Required work
Word-for-word transcription is needed for all of the entries.

#### Records to use ####

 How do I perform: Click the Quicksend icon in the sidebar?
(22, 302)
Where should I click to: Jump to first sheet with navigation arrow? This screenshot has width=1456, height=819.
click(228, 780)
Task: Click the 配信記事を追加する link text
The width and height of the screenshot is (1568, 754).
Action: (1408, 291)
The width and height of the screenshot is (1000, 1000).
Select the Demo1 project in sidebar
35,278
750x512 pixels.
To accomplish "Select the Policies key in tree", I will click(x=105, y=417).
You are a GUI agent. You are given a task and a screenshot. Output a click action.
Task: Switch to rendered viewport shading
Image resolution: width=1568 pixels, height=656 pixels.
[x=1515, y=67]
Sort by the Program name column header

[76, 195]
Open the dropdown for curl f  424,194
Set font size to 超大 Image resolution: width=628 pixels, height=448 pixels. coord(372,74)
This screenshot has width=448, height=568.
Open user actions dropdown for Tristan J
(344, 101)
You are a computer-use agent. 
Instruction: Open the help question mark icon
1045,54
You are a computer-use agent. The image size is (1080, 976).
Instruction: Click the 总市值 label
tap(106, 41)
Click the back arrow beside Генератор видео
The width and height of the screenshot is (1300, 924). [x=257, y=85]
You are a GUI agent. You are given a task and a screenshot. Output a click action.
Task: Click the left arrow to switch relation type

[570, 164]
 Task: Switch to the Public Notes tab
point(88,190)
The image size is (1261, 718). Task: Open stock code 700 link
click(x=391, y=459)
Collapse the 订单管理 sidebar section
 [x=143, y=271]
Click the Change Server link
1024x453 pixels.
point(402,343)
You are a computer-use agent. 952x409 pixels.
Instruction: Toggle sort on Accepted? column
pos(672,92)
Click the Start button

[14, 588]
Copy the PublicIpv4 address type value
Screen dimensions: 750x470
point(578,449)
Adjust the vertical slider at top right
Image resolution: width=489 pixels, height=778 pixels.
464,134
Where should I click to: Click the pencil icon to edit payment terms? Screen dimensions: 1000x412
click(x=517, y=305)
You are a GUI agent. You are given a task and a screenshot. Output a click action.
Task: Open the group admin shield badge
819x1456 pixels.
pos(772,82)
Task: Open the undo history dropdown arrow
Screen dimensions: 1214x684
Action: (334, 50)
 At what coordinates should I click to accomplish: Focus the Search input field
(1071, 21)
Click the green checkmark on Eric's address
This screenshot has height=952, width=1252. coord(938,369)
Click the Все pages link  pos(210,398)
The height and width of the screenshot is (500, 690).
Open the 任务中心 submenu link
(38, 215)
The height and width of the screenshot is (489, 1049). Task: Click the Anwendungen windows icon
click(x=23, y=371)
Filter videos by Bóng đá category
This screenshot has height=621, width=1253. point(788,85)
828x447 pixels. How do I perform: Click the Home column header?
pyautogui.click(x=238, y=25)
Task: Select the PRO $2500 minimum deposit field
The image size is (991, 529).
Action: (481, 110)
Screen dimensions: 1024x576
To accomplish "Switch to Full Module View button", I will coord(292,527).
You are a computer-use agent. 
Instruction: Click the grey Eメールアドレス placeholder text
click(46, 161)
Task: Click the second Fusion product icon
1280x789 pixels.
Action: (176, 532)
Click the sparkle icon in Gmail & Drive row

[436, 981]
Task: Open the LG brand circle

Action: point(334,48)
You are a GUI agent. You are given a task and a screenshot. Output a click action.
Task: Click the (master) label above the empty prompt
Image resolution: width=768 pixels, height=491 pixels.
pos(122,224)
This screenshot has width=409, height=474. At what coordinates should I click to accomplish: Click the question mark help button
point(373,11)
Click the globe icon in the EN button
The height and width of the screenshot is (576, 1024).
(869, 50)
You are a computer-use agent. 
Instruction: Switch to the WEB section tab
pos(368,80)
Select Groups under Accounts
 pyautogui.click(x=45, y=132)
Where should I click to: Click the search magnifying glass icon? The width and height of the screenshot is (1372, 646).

####

Solution
 How do I perform: Click the Quicksend icon in the sidebar?
(22, 302)
Where should I click to: Jump to first sheet with navigation arrow? This screenshot has width=1456, height=819.
click(228, 780)
Task: Click the 配信記事を追加する link text
The width and height of the screenshot is (1568, 754).
Action: (1408, 291)
The width and height of the screenshot is (1000, 1000).
Select the Demo1 project in sidebar
35,278
750x512 pixels.
To accomplish "Select the Policies key in tree", I will click(x=105, y=417).
You are a GUI agent. You are given a task and a screenshot. Output a click action.
Task: Switch to rendered viewport shading
Image resolution: width=1568 pixels, height=656 pixels.
[x=1515, y=67]
Sort by the Program name column header

[76, 195]
Open the dropdown for curl f  424,194
Set font size to 超大 Image resolution: width=628 pixels, height=448 pixels. coord(372,74)
This screenshot has width=448, height=568.
Open user actions dropdown for Tristan J
(344, 101)
You are a computer-use agent. 
Instruction: Open the help question mark icon
1045,54
You are a computer-use agent. The image size is (1080, 976).
Instruction: Click the 总市值 label
tap(106, 41)
Click the back arrow beside Генератор видео
The width and height of the screenshot is (1300, 924). [x=257, y=85]
You are a GUI agent. You are given a task and a screenshot. Output a click action.
Task: Click the left arrow to switch relation type

[570, 164]
 Task: Switch to the Public Notes tab
point(88,190)
The image size is (1261, 718). Task: Open stock code 700 link
click(x=391, y=459)
Collapse the 订单管理 sidebar section
 [x=143, y=271]
Click the Change Server link
1024x453 pixels.
point(402,343)
You are a computer-use agent. 952x409 pixels.
Instruction: Toggle sort on Accepted? column
pos(672,92)
Click the Start button

[14, 588]
Copy the PublicIpv4 address type value
Screen dimensions: 750x470
point(578,449)
Adjust the vertical slider at top right
Image resolution: width=489 pixels, height=778 pixels.
464,134
Where should I click to: Click the pencil icon to edit payment terms? Screen dimensions: 1000x412
click(x=517, y=305)
You are a GUI agent. You are given a task and a screenshot. Output a click action.
Task: Open the group admin shield badge
819x1456 pixels.
pos(772,82)
Task: Open the undo history dropdown arrow
Screen dimensions: 1214x684
Action: (334, 50)
 At what coordinates should I click to accomplish: Focus the Search input field
(1071, 21)
Click the green checkmark on Eric's address
This screenshot has height=952, width=1252. coord(938,369)
Click the Все pages link  pos(210,398)
The height and width of the screenshot is (500, 690).
Open the 任务中心 submenu link
(38, 215)
The height and width of the screenshot is (489, 1049). Task: Click the Anwendungen windows icon
click(x=23, y=371)
Filter videos by Bóng đá category
This screenshot has height=621, width=1253. point(788,85)
828x447 pixels. How do I perform: Click the Home column header?
pyautogui.click(x=238, y=25)
Task: Select the PRO $2500 minimum deposit field
The image size is (991, 529).
Action: (481, 110)
Screen dimensions: 1024x576
To accomplish "Switch to Full Module View button", I will coord(292,527).
You are a computer-use agent. 
Instruction: Click the grey Eメールアドレス placeholder text
click(46, 161)
Task: Click the second Fusion product icon
1280x789 pixels.
Action: (176, 532)
Click the sparkle icon in Gmail & Drive row

[436, 981]
Task: Open the LG brand circle

Action: point(334,48)
You are a GUI agent. You are given a task and a screenshot. Output a click action.
Task: Click the (master) label above the empty prompt
Image resolution: width=768 pixels, height=491 pixels.
pos(122,224)
This screenshot has width=409, height=474. At what coordinates should I click to accomplish: Click the question mark help button
point(373,11)
Click the globe icon in the EN button
The height and width of the screenshot is (576, 1024).
(869, 50)
You are a computer-use agent. 
Instruction: Switch to the WEB section tab
pos(368,80)
Select Groups under Accounts
 pyautogui.click(x=45, y=132)
Where should I click to: Click the search magnifying glass icon? The width and height of the screenshot is (1372, 646).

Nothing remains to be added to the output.